Adam Parachin, associate professor, Osgoode Hall Law School
Charities are not doing enough charity, or at least that seems to be the conclusion drawn by the Trudeau Liberals in the federal 2021 budget. The budget committed to holding public consultations with a view to increasing the annual expenditure requirement under income tax law (known as the “disbursement quota”) for registered charities. This is not a very inspired idea. Of course, in the wake of the WE Charity scandal, the end goal may be to recover political capital by being seen as getting tough with charities without actually improving anything.
Currently, federal income tax law requires that registered charities expend each year at least 3.5 per cent of their accumulated assets on their own charitable programming and/or gifts to “qualified donees” (essentially, other charities). If that seems low, especially in the midst of a global pandemic, that is because it is. But there are good reasons for this.
The disbursement quota was reduced to 3.5 per cent from 4.5 per cent in 2004. The concern at the time was that many charities were struggling to meet that quota because of low interest rates and thus low annual income yields from endowments. As interest rates have since declined further, it would be odd to decide that now is the time to increase the disbursement quota.
But what about those massive war chests that some charities seem to have? What difference should low interest rates make if charities can just spend their millions of accumulated investment capital? Well, not so fast – under provincial law, donors are able to permanently restrict charities to only expending the income generated by their donations and never the capital (including capital gains). We have no reliable data as to how much of accumulated capital within the charitable sector is subject to this kind of restraint.
So if the disbursement quota is increased, charities unable to meet their disbursement quota from interest income alone but also unable to encroach on capital will have to bring court applications to permit such encroachments. That will be great for lawyers, not so much the charities.
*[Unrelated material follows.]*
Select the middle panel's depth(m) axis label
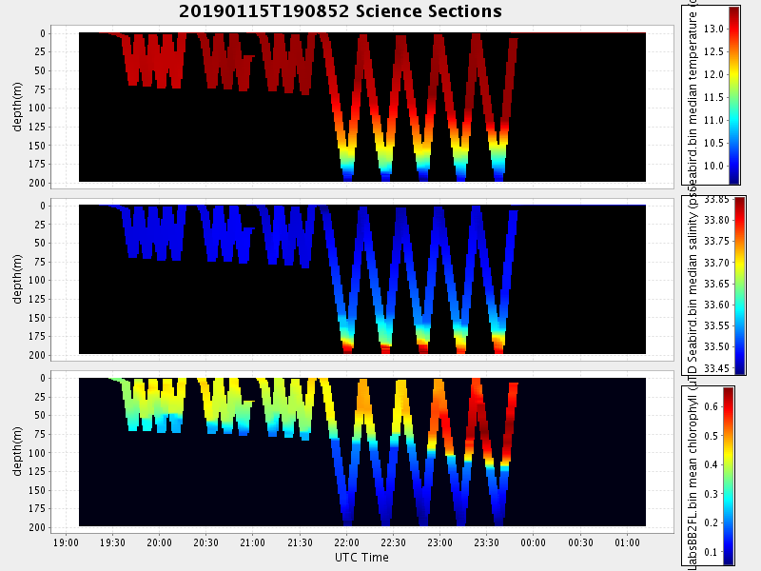This screenshot has width=761, height=571. [17, 279]
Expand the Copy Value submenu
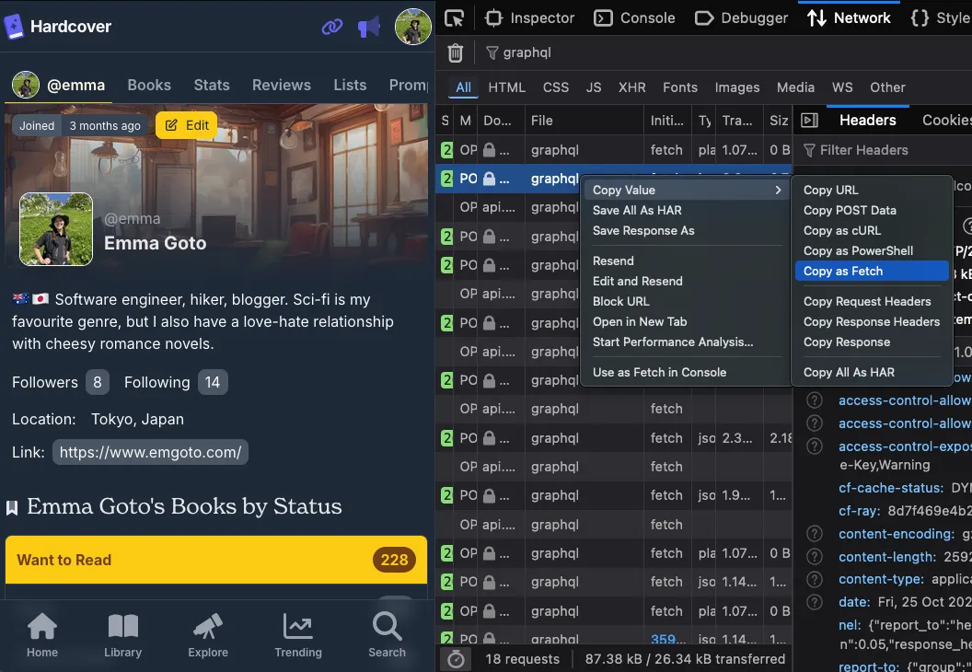972x672 pixels. point(686,190)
But why should charities be allowed to hold large endowments in the first place? Are charities guilty of tone-deaf hoarding in the face of present day hardships? Endowments are not about withholding help from present-day need so much as enabling help across multiple generations. Every generation believes that there is no time like the present to spend on current needs. But a defining feature of charity is that it has universal appeal across time, culture and circumstance. Many of today’s endowments were capitalized by prior generations. Would we rather they had just spent it on themselves? Through endowments we pay forward the generosity previous generations have shown us.
And then there is the impact on the Canada Revenue Agency’s scarce administrative resources. Increasing the disbursement quota will inevitably mean an increase in benign non-compliance since many charities will lack the annual interest income to meet a higher disbursement quota. The CRA’s resources are better allocated toward regulating the true bad apples in the charitable sector.
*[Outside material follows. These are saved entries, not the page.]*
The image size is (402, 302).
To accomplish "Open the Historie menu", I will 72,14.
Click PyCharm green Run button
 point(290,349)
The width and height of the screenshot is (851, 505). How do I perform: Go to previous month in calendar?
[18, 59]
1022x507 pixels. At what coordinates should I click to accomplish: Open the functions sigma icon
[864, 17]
That said, the real issue here is not the proposal itself – returning to the former 4.5 per cent disbursement quota is hardly going to spell apocalyptic ruin – so much as the lost opportunity it represents. On this brief, the Trudeau Liberals are favouring low-hanging fruit over thoughtful change.
The idea that charities should be delivering more charitable goods and services is an odd position for the Trudeau Liberals to now take after having in their first mandate changed the tax laws so that charities can devote literally all of their resources to political lobbying.
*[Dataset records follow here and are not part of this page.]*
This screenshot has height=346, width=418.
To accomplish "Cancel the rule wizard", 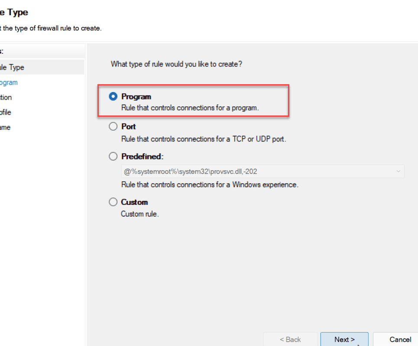I will click(400, 339).
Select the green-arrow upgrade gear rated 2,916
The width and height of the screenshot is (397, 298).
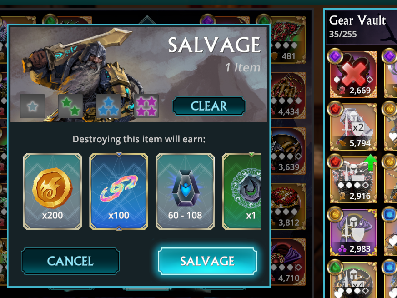coord(353,180)
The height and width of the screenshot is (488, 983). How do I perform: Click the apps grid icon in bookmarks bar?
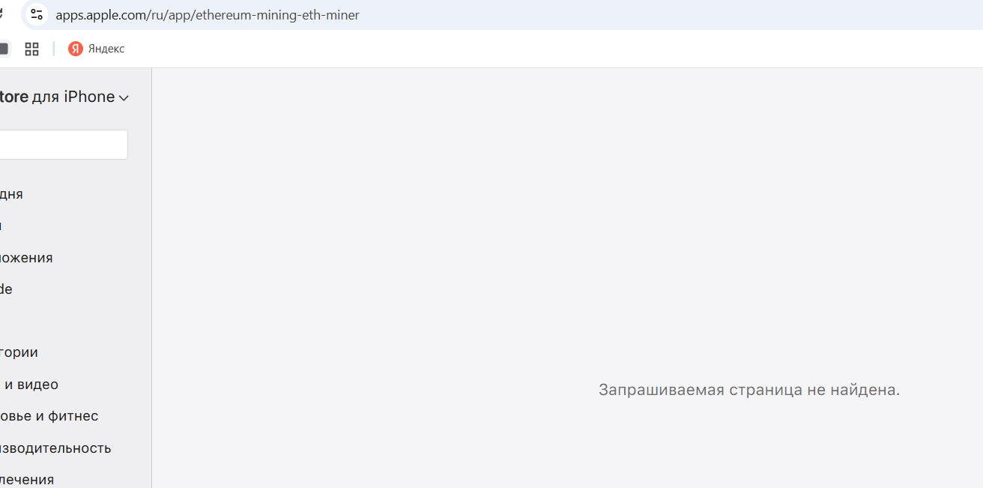[x=31, y=49]
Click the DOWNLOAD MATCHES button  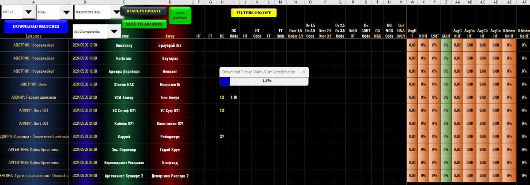click(36, 27)
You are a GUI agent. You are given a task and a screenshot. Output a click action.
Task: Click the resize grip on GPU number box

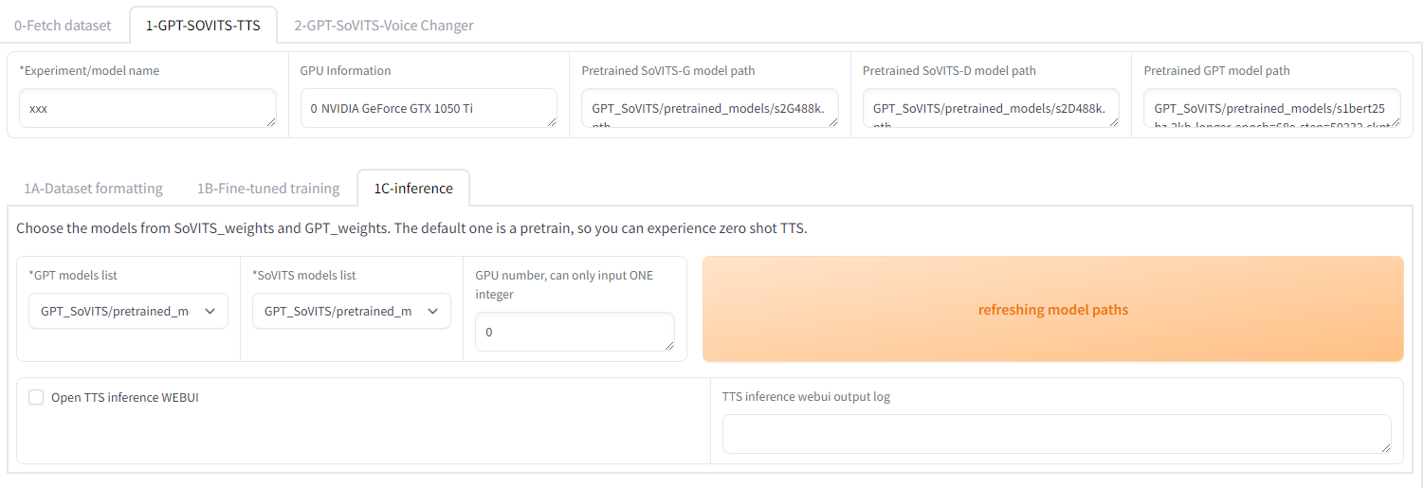tap(669, 346)
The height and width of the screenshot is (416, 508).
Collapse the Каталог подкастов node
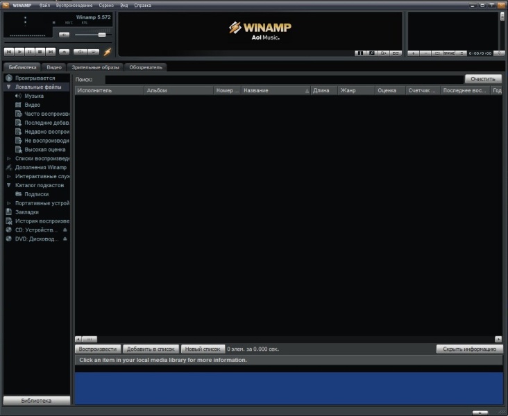[x=8, y=185]
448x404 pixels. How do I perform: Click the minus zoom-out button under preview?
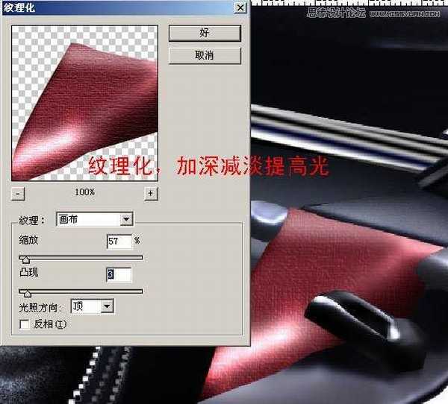19,193
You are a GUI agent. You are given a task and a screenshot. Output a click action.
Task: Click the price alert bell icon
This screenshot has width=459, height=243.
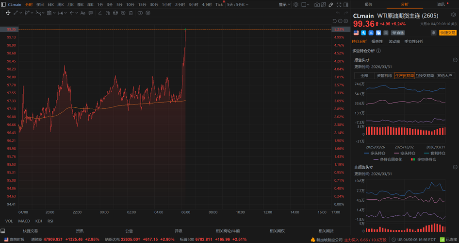point(434,33)
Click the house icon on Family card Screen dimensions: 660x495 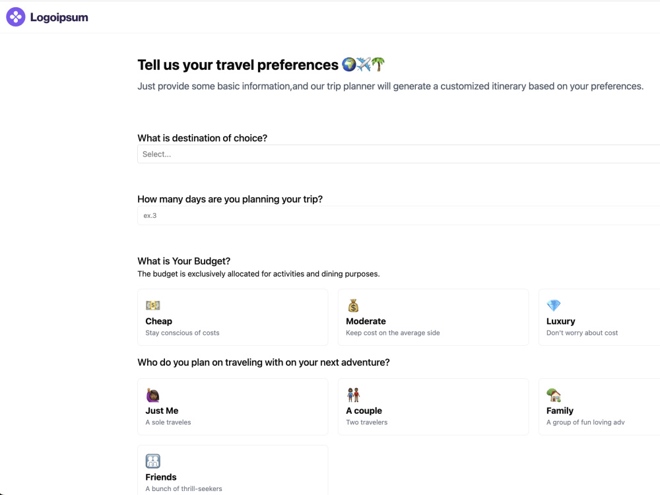[x=554, y=395]
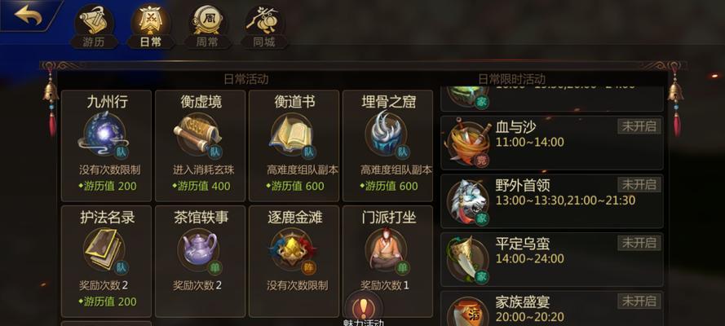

If we want charities to do better at doing good, we should listen to their own accounts of living within the current tax rules. A sustained complaint of charities is that they face too much red tape when – as is increasingly common – they partner with other organizations.
The standard under current law is that charities must maintain “direction and control” over funds they disburse to non-charities. This sounds benign, if not entirely reasonable, until you apply it in practice. The message charities are required to send to grassroots partners is “we can fund you provided we can direct and control you.” Direction and control mechanisms do not come cheap, as both the charities and their lawyers can tell you.
But legal fees are hardly the only concern. Reducing this requirement to terms this government might understand, direction and control carries with it counterproductive colonial and white saviour overtones when charities aspire to partner with Indigenous, racialized or international organizations. Charities have long since asked for a more dynamic expenditure-responsibility requirement to no avail.
A modest adjustment to the disbursement quota is not going to ruin the sector. But that is hardly a ringing endorsement. The Trudeau Liberals rose to power with a promise of real change. This is not it.